A security vulnerability in a proposed XRP Ledger (XRPL) update was identified, which could have allowed unauthorized transactions. Fortunately, the flaw was detected by researchers before it could impact the main blockchain network.
The XRPL Foundation disclosed on Feb. 26 that the vulnerability was present in the proposed “Batch” amendment, designed to enable users to combine multiple actions into a single atomic transaction. Security researcher Pranamya Keshkamat and Cantina AI’s autonomous static-analysis tool, Apex, reported the issue on Feb. 19.
If the bug had been activated, attackers could have executed inner transactions as if they were authorized by another account, without needing access to the user’s private keys.
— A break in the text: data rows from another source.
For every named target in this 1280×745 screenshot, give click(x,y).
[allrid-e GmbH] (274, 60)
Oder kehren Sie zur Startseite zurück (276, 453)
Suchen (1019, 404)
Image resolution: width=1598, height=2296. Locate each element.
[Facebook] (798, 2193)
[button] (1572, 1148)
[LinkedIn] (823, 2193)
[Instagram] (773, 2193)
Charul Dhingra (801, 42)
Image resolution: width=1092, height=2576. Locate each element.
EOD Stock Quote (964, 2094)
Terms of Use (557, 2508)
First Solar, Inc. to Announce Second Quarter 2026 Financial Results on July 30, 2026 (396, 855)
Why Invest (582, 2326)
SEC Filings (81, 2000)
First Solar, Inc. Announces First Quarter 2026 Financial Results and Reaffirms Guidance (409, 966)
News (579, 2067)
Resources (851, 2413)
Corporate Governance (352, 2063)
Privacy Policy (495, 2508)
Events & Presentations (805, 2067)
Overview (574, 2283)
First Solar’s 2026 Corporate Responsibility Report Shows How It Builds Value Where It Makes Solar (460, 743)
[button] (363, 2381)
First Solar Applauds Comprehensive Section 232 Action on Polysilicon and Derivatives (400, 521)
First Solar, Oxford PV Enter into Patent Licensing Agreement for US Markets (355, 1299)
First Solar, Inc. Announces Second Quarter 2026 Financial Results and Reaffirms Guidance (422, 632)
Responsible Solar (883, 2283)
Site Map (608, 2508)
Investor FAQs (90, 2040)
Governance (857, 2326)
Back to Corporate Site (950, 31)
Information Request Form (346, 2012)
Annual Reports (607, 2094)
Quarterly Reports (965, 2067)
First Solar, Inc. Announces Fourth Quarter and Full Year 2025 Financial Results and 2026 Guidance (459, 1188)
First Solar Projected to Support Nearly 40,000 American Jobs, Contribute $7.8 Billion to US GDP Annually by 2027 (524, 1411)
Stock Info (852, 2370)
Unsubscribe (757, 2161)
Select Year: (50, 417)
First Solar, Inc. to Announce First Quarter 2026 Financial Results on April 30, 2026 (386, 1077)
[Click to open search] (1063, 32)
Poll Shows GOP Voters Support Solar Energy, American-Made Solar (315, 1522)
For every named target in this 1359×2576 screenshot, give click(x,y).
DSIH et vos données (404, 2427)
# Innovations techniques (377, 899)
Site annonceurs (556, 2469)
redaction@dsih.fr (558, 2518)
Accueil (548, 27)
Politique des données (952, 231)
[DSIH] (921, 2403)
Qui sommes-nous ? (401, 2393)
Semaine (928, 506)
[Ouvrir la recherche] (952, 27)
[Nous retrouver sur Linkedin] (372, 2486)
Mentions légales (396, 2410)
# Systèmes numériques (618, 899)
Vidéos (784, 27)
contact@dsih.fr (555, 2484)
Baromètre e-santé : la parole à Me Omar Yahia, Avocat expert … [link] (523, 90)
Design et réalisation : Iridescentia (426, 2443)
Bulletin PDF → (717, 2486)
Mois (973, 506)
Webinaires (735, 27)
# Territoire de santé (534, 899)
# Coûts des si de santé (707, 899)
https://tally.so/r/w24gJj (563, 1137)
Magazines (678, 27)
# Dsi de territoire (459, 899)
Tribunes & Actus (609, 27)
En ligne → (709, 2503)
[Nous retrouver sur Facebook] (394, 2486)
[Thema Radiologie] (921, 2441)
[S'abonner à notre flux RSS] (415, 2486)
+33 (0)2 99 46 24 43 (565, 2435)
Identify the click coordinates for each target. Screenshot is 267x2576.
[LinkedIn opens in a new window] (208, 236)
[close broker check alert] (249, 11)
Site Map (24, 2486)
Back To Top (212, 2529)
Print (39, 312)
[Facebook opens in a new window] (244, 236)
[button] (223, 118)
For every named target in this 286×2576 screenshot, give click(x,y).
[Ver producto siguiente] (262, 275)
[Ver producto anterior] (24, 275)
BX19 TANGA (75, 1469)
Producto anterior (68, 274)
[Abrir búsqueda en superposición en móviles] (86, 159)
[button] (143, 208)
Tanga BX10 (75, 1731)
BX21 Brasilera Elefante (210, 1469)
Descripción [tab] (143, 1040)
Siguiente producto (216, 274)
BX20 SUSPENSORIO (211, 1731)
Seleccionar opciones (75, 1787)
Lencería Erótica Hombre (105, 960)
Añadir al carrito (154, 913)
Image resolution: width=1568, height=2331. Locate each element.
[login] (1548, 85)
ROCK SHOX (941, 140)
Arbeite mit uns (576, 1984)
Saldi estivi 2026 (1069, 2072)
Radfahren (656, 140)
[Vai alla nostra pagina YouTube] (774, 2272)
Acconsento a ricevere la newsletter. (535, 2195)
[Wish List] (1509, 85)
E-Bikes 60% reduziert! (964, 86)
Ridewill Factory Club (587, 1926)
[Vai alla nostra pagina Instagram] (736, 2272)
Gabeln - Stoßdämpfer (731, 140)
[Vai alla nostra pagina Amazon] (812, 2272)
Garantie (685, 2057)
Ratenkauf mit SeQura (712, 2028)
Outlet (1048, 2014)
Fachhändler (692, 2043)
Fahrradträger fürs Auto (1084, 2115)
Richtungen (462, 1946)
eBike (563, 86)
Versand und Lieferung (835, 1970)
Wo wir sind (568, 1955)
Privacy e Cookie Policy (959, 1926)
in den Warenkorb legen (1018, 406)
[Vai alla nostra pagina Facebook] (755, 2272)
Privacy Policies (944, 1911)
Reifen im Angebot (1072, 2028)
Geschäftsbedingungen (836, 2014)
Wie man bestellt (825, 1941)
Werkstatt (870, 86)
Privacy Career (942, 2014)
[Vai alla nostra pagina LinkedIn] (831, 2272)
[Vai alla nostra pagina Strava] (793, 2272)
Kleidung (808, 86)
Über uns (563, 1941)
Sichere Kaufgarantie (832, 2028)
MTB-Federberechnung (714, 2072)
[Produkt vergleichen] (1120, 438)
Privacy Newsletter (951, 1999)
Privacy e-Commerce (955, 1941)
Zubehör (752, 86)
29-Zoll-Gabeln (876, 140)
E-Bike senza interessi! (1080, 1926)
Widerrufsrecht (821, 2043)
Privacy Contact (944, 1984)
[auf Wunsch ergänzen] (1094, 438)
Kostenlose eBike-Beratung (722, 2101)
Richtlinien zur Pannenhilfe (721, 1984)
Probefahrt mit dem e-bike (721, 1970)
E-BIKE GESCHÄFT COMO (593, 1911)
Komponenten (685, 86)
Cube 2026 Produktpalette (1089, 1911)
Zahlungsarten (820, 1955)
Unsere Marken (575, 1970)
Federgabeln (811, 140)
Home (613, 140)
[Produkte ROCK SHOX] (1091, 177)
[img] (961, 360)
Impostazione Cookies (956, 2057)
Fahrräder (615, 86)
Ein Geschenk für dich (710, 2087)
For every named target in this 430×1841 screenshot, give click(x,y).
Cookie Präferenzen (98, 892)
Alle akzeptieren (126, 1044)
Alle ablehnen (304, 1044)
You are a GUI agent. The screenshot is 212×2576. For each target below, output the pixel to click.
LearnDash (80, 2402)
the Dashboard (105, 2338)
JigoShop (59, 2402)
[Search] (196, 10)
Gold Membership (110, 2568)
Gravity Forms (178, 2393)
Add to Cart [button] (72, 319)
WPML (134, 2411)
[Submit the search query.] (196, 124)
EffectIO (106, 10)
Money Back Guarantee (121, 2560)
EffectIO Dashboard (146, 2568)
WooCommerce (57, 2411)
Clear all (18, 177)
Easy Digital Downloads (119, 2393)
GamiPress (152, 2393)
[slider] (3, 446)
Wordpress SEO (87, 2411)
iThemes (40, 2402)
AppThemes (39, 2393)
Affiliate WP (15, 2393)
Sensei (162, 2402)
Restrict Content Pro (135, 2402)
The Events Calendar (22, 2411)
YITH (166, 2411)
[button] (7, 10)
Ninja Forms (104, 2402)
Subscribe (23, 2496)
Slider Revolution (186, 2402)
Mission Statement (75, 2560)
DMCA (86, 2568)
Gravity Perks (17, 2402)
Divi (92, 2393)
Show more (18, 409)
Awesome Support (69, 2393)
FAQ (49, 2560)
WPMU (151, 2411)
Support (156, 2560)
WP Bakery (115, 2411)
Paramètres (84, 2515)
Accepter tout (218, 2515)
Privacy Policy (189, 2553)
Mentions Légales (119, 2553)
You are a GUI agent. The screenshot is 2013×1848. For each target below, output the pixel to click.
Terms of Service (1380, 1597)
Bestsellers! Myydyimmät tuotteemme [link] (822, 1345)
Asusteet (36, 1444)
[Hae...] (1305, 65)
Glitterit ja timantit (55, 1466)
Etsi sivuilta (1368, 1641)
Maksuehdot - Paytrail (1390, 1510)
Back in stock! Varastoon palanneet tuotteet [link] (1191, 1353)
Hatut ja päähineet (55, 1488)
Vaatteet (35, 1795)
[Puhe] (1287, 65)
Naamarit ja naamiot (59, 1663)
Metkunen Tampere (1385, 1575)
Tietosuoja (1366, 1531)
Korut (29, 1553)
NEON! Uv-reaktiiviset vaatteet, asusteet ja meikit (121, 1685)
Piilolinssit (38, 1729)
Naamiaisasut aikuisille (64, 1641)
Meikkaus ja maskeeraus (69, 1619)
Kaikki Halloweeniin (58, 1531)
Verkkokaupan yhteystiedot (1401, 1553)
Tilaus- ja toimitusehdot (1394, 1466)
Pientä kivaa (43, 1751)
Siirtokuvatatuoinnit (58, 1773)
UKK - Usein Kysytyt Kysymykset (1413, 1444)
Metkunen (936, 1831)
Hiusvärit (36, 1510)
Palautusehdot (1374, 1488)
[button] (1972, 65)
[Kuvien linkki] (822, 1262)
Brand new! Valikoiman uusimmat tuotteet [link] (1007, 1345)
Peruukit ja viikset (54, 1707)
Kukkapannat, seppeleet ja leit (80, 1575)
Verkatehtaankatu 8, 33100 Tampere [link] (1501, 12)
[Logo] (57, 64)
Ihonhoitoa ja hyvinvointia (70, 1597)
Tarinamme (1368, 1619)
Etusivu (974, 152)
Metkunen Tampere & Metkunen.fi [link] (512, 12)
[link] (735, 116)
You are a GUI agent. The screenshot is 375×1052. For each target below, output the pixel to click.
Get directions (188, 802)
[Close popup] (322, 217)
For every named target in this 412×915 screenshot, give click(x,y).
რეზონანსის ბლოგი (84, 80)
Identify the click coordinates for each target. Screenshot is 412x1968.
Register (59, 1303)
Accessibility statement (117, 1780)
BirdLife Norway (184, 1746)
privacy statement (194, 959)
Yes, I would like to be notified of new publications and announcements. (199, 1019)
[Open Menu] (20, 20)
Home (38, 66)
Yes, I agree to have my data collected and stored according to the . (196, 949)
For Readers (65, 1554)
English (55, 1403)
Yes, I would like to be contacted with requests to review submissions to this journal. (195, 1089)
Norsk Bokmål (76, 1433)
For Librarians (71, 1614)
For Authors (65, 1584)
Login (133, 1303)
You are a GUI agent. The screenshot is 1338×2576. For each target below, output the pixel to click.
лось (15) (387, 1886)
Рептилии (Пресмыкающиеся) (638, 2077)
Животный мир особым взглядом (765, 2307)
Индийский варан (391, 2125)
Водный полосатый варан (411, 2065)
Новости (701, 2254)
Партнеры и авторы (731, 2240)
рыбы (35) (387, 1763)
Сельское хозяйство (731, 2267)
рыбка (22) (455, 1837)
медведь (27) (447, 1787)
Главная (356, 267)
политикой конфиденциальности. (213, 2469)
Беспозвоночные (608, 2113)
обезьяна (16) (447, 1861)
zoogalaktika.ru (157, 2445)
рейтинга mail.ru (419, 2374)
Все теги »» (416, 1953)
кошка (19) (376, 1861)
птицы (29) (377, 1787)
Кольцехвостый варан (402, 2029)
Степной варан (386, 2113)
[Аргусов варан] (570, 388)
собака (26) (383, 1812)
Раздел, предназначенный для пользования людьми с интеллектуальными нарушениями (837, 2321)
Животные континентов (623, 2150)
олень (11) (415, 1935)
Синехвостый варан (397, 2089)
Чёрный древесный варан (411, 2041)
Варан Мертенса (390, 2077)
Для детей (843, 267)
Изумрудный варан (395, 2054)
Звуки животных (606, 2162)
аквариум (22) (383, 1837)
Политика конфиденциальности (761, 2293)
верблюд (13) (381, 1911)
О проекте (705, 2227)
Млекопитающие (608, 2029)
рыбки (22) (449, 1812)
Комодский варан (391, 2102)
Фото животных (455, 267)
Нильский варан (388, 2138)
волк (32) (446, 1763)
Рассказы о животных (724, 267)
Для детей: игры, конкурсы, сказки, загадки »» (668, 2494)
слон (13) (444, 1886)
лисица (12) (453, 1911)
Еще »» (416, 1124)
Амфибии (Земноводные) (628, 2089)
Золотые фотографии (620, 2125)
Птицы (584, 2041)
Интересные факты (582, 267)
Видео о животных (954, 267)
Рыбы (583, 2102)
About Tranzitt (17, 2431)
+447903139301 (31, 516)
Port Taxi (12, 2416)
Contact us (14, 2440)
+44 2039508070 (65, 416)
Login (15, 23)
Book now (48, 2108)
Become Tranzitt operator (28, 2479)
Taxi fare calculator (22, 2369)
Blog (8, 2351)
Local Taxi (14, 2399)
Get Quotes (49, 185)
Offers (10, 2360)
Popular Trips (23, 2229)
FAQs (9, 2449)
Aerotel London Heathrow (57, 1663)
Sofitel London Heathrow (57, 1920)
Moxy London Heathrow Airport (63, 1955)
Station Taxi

This could have resulted in unauthorized fund transfers and changes to ledger settings under a victim’s account without their consent.
The disclosure highlighted the potential risks associated with the flaw, especially as XRPL is expanding into areas like tokenization and compliance-sensitive activities where security and reliability are crucial for institutional adoption.
The flaw in the Batch amendment was traced back to a loop error in the validation of batch signers. When encountering a signer whose account did not exist on the ledger yet, the code would prematurely validate the transaction, potentially allowing for unauthorized actions.
To address the issue, XRPL quickly took action by advising trusted validators to vote against the Batch amendment and releasing an emergency update to prevent its activation. A corrected replacement, BatchV1_1, is currently under review to ensure that the authorization risk is eliminated.
The incident serves as a reminder of the importance of robust security measures in blockchain networks, especially as they evolve to support more complex functionalities and attract institutional users. XRPL’s response to the vulnerability demonstrates its commitment to maintaining a secure and reliable platform for its users.